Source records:
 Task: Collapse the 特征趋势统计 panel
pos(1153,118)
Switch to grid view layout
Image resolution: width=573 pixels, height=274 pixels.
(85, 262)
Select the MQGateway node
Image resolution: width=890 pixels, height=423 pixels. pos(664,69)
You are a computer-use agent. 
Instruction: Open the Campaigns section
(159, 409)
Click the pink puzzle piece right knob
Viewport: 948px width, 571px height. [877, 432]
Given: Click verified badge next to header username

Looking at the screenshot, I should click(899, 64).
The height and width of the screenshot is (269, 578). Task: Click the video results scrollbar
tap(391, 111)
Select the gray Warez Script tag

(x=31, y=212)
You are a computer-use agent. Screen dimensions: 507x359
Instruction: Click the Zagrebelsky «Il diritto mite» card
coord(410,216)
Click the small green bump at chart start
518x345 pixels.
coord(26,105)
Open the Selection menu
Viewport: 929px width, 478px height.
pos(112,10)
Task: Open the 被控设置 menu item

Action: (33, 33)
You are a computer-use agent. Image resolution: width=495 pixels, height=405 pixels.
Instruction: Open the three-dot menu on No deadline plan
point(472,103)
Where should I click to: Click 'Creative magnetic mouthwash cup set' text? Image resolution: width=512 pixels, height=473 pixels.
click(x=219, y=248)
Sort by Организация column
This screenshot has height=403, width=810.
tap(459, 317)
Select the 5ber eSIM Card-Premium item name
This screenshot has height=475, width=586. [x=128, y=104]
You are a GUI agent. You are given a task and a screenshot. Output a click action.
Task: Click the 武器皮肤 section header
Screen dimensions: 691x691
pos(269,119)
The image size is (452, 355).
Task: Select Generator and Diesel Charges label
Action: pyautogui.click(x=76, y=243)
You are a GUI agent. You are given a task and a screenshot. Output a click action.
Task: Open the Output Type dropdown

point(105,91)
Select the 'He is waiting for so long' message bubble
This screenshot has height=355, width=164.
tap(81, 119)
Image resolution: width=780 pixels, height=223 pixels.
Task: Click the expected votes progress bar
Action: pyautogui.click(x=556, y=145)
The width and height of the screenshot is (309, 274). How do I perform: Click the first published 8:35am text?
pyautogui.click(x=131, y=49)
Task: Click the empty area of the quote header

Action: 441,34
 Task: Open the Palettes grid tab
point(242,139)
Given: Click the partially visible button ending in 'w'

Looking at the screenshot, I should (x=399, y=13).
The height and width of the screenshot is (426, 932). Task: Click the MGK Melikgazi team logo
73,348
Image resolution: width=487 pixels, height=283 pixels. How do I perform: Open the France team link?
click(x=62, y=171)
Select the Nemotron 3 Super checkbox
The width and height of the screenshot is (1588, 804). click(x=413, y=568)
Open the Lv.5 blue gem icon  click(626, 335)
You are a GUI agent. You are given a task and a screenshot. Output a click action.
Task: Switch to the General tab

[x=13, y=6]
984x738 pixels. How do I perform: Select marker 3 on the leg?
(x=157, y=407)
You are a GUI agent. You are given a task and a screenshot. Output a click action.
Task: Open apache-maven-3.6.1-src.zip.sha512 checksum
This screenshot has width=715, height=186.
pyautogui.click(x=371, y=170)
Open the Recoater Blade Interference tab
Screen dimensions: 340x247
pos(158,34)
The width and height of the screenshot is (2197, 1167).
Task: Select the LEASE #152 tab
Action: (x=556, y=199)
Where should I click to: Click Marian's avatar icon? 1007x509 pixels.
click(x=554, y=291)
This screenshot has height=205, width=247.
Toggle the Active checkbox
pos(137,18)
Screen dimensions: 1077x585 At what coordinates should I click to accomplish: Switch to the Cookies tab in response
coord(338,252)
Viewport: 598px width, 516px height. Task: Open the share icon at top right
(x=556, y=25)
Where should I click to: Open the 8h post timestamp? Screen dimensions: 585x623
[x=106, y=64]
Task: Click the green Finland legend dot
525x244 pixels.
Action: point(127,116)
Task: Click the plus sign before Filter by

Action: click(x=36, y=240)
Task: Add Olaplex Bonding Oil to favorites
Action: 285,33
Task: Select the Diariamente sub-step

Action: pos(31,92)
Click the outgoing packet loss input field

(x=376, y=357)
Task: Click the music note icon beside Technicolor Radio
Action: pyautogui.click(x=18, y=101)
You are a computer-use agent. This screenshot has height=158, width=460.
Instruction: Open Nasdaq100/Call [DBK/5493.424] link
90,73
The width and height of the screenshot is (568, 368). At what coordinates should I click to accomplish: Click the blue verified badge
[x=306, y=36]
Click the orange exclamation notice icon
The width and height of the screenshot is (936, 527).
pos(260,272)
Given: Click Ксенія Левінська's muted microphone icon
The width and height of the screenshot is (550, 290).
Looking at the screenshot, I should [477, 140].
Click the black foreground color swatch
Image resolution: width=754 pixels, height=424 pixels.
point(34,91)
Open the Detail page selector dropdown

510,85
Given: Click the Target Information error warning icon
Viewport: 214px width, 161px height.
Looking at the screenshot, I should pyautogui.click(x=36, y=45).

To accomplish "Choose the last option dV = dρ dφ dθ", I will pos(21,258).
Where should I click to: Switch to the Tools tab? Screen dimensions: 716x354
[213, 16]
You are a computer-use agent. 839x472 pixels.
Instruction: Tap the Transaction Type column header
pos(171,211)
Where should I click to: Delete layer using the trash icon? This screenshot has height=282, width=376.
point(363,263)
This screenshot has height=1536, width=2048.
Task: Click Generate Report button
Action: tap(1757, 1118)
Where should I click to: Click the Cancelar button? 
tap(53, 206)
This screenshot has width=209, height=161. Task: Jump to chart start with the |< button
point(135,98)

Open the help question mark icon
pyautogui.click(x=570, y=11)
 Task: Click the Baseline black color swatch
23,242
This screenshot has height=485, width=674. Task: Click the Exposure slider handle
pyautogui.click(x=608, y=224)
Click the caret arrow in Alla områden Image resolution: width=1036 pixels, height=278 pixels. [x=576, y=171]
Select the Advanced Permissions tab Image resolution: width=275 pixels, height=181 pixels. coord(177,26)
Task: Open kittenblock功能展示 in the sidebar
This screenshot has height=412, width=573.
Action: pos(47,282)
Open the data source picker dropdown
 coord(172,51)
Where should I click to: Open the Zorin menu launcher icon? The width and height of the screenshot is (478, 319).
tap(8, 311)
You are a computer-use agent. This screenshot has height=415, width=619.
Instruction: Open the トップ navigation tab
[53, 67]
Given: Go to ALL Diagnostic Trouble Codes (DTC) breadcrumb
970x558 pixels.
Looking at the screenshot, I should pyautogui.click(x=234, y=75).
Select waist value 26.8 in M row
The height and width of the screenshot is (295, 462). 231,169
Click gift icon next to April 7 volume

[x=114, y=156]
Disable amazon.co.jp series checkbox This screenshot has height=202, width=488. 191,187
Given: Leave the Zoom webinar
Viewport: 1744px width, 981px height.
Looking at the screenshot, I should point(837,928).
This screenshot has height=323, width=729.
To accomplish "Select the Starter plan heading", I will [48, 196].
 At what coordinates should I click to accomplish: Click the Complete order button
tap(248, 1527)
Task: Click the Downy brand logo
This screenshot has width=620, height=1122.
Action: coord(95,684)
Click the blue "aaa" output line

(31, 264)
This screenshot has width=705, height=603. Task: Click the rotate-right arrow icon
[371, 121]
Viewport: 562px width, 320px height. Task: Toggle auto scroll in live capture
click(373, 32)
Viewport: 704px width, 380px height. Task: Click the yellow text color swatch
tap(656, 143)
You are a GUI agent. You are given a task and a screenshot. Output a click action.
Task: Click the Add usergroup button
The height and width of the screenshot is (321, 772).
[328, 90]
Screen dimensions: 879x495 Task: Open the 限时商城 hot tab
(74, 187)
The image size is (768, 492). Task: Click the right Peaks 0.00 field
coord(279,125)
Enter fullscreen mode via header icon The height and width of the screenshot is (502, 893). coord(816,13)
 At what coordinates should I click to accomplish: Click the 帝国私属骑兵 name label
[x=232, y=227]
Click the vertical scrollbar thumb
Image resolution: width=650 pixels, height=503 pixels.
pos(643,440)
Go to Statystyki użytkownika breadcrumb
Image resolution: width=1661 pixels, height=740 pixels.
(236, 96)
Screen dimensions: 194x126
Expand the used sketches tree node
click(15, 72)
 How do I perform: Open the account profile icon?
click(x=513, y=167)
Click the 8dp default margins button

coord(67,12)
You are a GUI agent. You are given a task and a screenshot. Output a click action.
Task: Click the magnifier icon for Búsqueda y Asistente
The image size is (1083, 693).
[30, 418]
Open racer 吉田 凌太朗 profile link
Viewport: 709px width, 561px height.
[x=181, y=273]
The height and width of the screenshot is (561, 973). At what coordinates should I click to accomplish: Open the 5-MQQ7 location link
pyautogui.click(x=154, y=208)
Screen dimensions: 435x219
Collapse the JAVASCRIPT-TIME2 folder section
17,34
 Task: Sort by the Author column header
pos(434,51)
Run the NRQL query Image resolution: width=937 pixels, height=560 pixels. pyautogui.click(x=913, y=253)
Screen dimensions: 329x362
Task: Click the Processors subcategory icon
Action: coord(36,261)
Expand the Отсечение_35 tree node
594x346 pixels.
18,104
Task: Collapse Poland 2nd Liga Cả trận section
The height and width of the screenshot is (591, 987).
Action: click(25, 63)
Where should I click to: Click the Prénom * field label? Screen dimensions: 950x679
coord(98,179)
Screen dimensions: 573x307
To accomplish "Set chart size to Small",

**WHAT YOU NEED TO DO:** What you return should be exactly the lines above, starting at the one with "Viewport: 562px width, 320px" and ending at the one with "Enter fullscreen mode", and nothing else.

**OUTPUT OF THE TASK:**
Viewport: 562px width, 320px height. Task: Toggle auto scroll in live capture
click(373, 32)
Viewport: 704px width, 380px height. Task: Click the yellow text color swatch
tap(656, 143)
You are a GUI agent. You are given a task and a screenshot. Output a click action.
Task: Click the Add usergroup button
The height and width of the screenshot is (321, 772).
[328, 90]
Screen dimensions: 879x495 Task: Open the 限时商城 hot tab
(74, 187)
The image size is (768, 492). Task: Click the right Peaks 0.00 field
coord(279,125)
Enter fullscreen mode via header icon The height and width of the screenshot is (502, 893). coord(816,13)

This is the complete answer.